⚖️ Civ. 3e, 15 avr. 2021, FS-P, n° 19-25.748
Une assignation en justice, même délivrée avant l’expiration du délai d’un an prévu à l’article 1792-6 du code civil, ne peut tenir lieu de la notification préalable à l’entrepreneur des désordres apparus postérieurement à la réception.
Les faits :
Monsieur et Mme “Z“ se portent acquéreurs d’un logement neuf dans un immeuble collectif d’habitation pour lequel la réception des travaux est intervenue le 6 novembre 2014. Ils constatent très rapidement que le parquet de ce logement est exceptionnellement fragile et manifestement inadapté à des lieux de vie. Ils se tournent vers le Maître d’Ouvrage (MO) qui le 24 juillet 2015 assigne l’entrepreneur. Les moyens qui fondent l’assignation en justice sont doubles :
les désordres sont intervenus certes après la réception des travaux mais moins d’un an après celle-ci (art. 1792-6 CC)
l’entrepreneur a engagé sa responsabilité contractuelle en n’assurant pas sa mission de conseil auprès du MO à qui il aurait du signaler la fragilité du parquet posé et son inadaptation à l’utilisation envisagée.
Les questions de droit :
1 – L’assignation en justice pour désordres survenus et constatés avant l’expiration du délai d’un an prévu part l’art. 1792-6 vaut-elle notification des désordres considérés ?

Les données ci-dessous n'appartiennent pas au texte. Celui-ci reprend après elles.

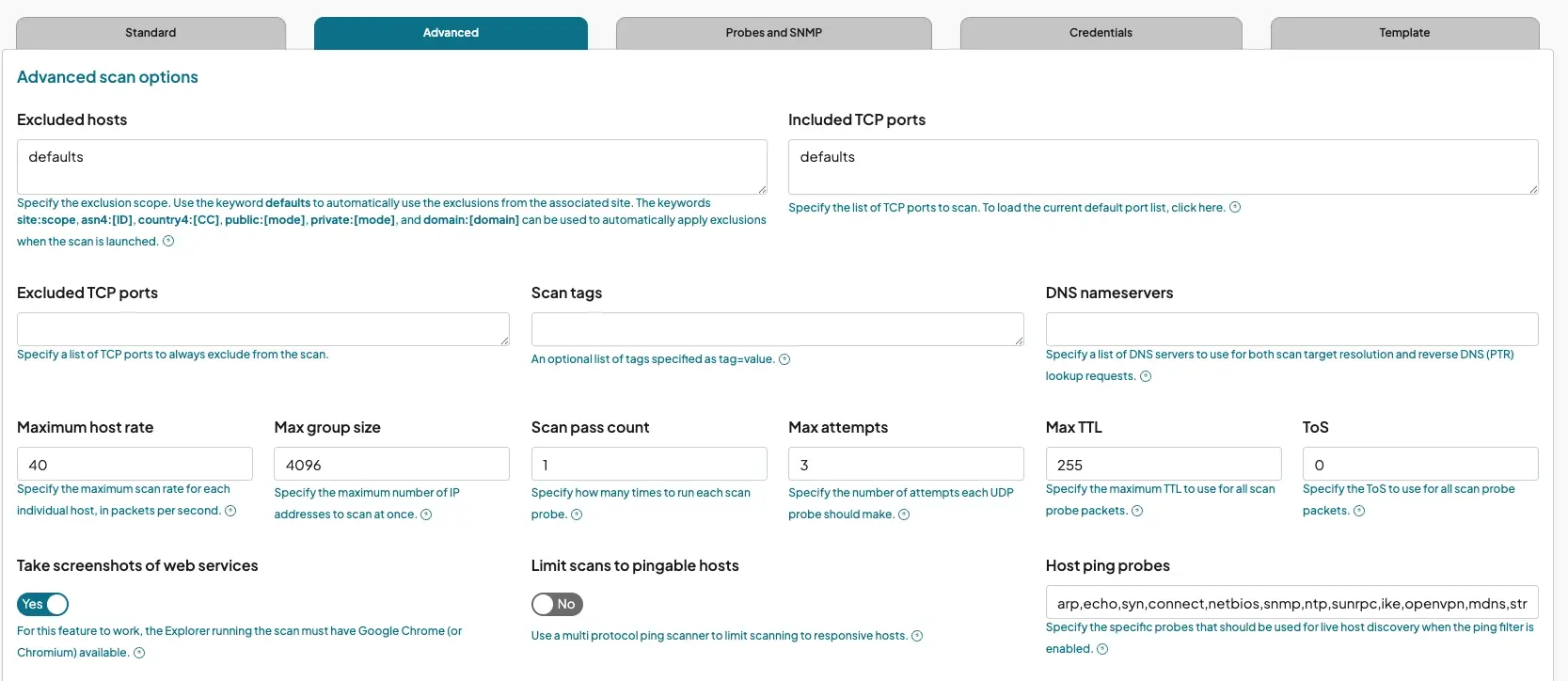
Task: Go to the Credentials tab
Action: (1101, 33)
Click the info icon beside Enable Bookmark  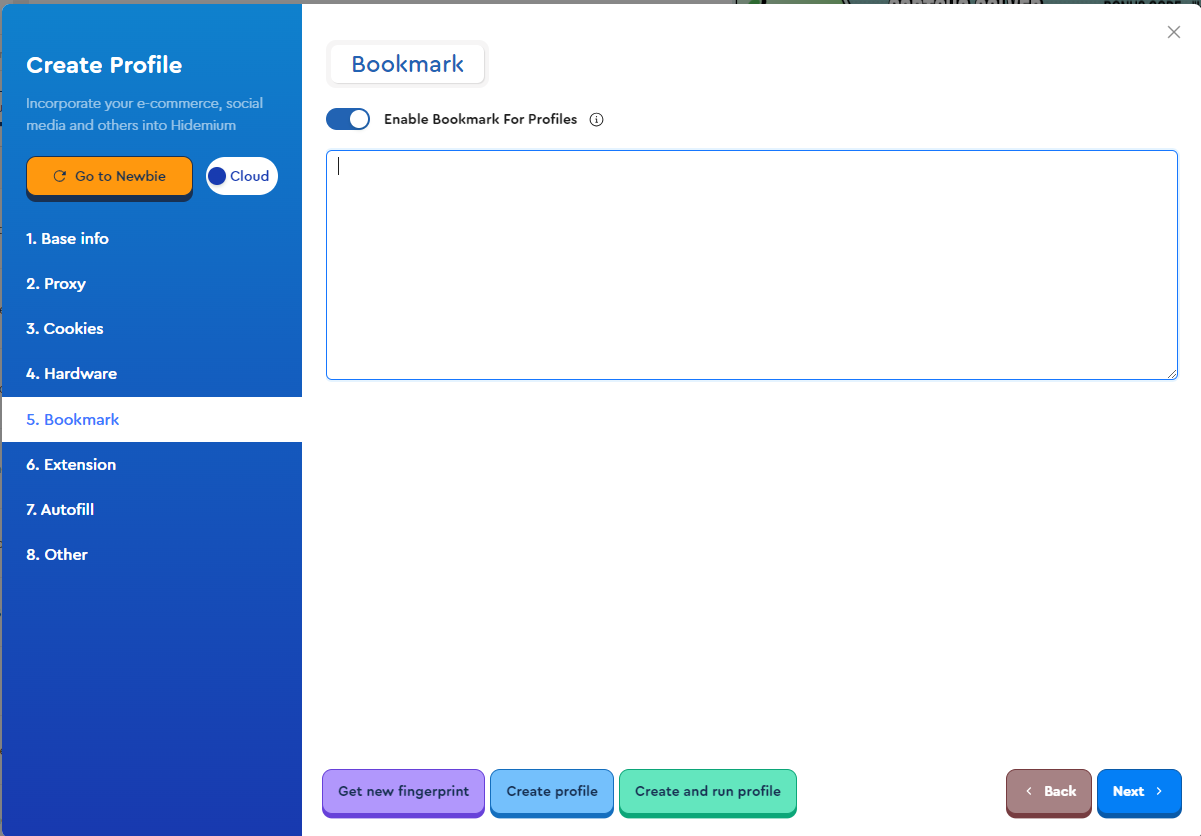597,120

2 – Le constructeur est-il tenu d’une obligation de conseil auprès du MO ?
Les réponses du juge :
Sur le premier moyen :
Dans un premier temps la Cour d’Appel saisie rejette les prétentions du MO au motif que les désordres n’ont pas été spécifiquement notifiés au constructeur préalablement à l’assignation.
Le MO décide alors de se pourvoir en cassation en argumentant que l’assignation a été délivrée dans l’année qui a suivi la réception des travaux, et qu’une assignation en justice vaut notification à son destinataire des prétentions qui y sont formulées.
La Haute Cour confirme la décision de la Cour d’appel en précisant “qu’en l’absence de notification préalable à l’entrepreneur des désordres révélés postérieurement à la réception, une assignation, même délivrée avant l’expiration du délai d’un an prévu à l’article 1792-6 du code civil, ne peut suppléer…“
Sur le second moyen :
La Cour d’Appel rejette la demande au motif qu’étant donné qu’aucun défaut de pose ou d’exécution n’’était imputable à l’entrepreneur, il était de la responsabilité exclusive du MO de choisir les matériaux utilisés.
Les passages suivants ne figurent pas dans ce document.